But you have to ask yourself, if Palomino, with its hand-held order devices that keep track of every last sugar cube, if a systems-centric company like RUI can't "keep up," then the problem lies elsewhere. It's not inventory control, rent, revenue per square foot, operational costs per hour, customer counts, or even staffing costs. In the end, it's butts in seats. The average check in Seattle is among the lowest of any major city, but you can train servers to upsell. The problem for RUI is that its restaurants are worn out, old-fashioned, with faded décor and pre-Instagram menus. You don't mind the veneer of fakery at Buca de Beppo or even the Cheesecake Factory because everybody's in on it, but Palomino's braised pork tenderloin and charred kale salad certainly don't sound (or look) appealing. You know a restaurant is in trouble when its happy hour starts right after lunch and runs until close; there's no margin at all in HH food, and precious little in the drinks. So Palomino in Bellevue won't be missed (RUI closed it down).

In fact, Sun Capital wasted no time scrubbing its website of any mention that it had ever owned RUI, G-gone. But back in 2007, Sun had sweet-talked RUI's shareholders into thinking that all it needed to succeed was more capital. Because the grail was growth. At the time of its sale to Sun, revenues were just shy of $150 million, with 29 restaurants in 12 states. A dozen years later, annual sales had inched up to $175 million, even with half a dozen new restaurants. How much revenue, one has to wonder, was Sun Capital siphoning off?

The bad guy here, the really bad guy, is Sun itself. The first job of a business owner, after all, is to plan for catastrophe: what's the worst thing we might have to face in the coming year? And no, it's not that you're going to have to pay your people more money. (In Bellevue, Chef John Howie pays well above minimum wage at both his restaurants and is doing fine.) It's that people might stop coming to your restaurants! But private equity, like the honey badger, don't care. Once private equity has stripped the assets, cut costs to the bone, reduced staff to the absolute minimum, stiffed suppliers as long as possible, then the final step is to make the company more attractive to potential buyers, and you file for bankruptcy "protection."

━━━━━━━━━━━━━━━━━━━━━━━━━━━━━━

■ **STATED TASK 1**
Reproduce the part of the restaurant article that opens with the words containing "In fact, Sun" and closes with "Capital siphoning off?".
The rows that follow are unrelated to the restaurant article.

■ **SOURCE MATERIAL**
━━━━━━━━━━━━━━━━━━━━━━━━━━━━━━

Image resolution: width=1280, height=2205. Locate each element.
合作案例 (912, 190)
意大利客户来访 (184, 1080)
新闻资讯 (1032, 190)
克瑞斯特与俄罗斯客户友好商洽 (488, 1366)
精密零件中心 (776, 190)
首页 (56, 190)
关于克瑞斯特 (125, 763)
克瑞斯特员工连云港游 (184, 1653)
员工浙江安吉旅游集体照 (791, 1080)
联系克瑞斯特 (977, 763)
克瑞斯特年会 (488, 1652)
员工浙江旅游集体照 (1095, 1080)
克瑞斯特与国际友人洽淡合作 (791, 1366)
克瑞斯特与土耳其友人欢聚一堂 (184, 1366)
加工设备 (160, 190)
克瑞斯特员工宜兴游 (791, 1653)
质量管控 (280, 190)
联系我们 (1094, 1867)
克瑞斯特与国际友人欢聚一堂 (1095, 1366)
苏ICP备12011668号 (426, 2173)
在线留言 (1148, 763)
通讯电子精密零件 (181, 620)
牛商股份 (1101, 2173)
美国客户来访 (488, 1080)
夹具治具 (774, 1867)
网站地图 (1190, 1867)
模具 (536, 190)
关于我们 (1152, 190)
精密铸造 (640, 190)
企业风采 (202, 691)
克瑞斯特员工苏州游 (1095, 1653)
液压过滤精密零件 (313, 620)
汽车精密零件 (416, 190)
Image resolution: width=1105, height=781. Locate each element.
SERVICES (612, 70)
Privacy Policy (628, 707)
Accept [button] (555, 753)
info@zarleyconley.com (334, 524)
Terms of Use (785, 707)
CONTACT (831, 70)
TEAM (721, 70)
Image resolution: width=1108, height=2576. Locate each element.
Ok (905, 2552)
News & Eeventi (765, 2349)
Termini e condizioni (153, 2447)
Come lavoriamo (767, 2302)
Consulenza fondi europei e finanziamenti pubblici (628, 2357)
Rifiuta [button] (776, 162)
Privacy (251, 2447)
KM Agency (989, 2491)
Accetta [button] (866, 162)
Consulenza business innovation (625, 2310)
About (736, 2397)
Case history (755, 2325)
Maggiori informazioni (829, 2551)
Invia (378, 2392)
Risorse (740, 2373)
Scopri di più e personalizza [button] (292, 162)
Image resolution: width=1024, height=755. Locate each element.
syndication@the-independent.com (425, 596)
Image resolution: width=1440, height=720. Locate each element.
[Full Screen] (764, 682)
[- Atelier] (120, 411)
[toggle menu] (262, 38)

━━━━━━━━━━━━━━━━━━━━━━━━━━━━━━

■ **STATED TASK 2**
Convert the rows into a numbered list, starting at the line containing "关于克瑞斯特 (125, 763)" and running through the end of the rows, and omit any blank lines.

■ **WRITTEN ANSWER 1**
In fact, Sun Capital wasted no time scrubbing its website of any mention that it had ever owned RUI, G-gone. But back in 2007, Sun had sweet-talked RUI's shareholders into thinking that all it needed to succeed was more capital. Because the grail was growth. At the time of its sale to Sun, revenues were just shy of $150 million, with 29 restaurants in 12 states. A dozen years later, annual sales had inched up to $175 million, even with half a dozen new restaurants. How much revenue, one has to wonder, was Sun Capital siphoning off?

■ **WRITTEN ANSWER 2**
1. 关于克瑞斯特 (125, 763)
2. 克瑞斯特员工连云港游 (184, 1653)
3. 员工浙江安吉旅游集体照 (791, 1080)
4. 联系克瑞斯特 (977, 763)
5. 克瑞斯特年会 (488, 1652)
6. 员工浙江旅游集体照 (1095, 1080)
7. 克瑞斯特与国际友人洽淡合作 (791, 1366)
8. 克瑞斯特与土耳其友人欢聚一堂 (184, 1366)
9. 加工设备 (160, 190)
10. 克瑞斯特员工宜兴游 (791, 1653)
11. 质量管控 (280, 190)
12. 联系我们 (1094, 1867)
13. 克瑞斯特与国际友人欢聚一堂 (1095, 1366)
14. 苏ICP备12011668号 (426, 2173)
15. 在线留言 (1148, 763)
16. 通讯电子精密零件 (181, 620)
17. 牛商股份 (1101, 2173)
18. 美国客户来访 (488, 1080)
19. 夹具治具 (774, 1867)
20. 网站地图 (1190, 1867)
21. 模具 (536, 190)
22. 关于我们 (1152, 190)
23. 精密铸造 (640, 190)
24. 企业风采 (202, 691)
25. 克瑞斯特员工苏州游 (1095, 1653)
26. 液压过滤精密零件 (313, 620)
27. 汽车精密零件 (416, 190)
28. Image resolution: width=1105, height=781. Locate each element.
29. SERVICES (612, 70)
30. Privacy Policy (628, 707)
31. Accept [button] (555, 753)
32. info@zarleyconley.com (334, 524)
33. Terms of Use (785, 707)
34. CONTACT (831, 70)
35. TEAM (721, 70)
36. Image resolution: width=1108, height=2576. Locate each element.
37. Ok (905, 2552)
38. News & Eeventi (765, 2349)
39. Termini e condizioni (153, 2447)
40. Come lavoriamo (767, 2302)
41. Consulenza fondi europei e finanziamenti pubblici (628, 2357)
42. Rifiuta [button] (776, 162)
43. Privacy (251, 2447)
44. KM Agency (989, 2491)
45. Accetta [button] (866, 162)
46. Consulenza business innovation (625, 2310)
47. About (736, 2397)
48. Case history (755, 2325)
49. Maggiori informazioni (829, 2551)
50. Invia (378, 2392)
51. Risorse (740, 2373)
52. Scopri di più e personalizza [button] (292, 162)
53. Image resolution: width=1024, height=755. Locate each element.
54. syndication@the-independent.com (425, 596)
55. Image resolution: width=1440, height=720. Locate each element.
56. [Full Screen] (764, 682)
57. [- Atelier] (120, 411)
58. [toggle menu] (262, 38)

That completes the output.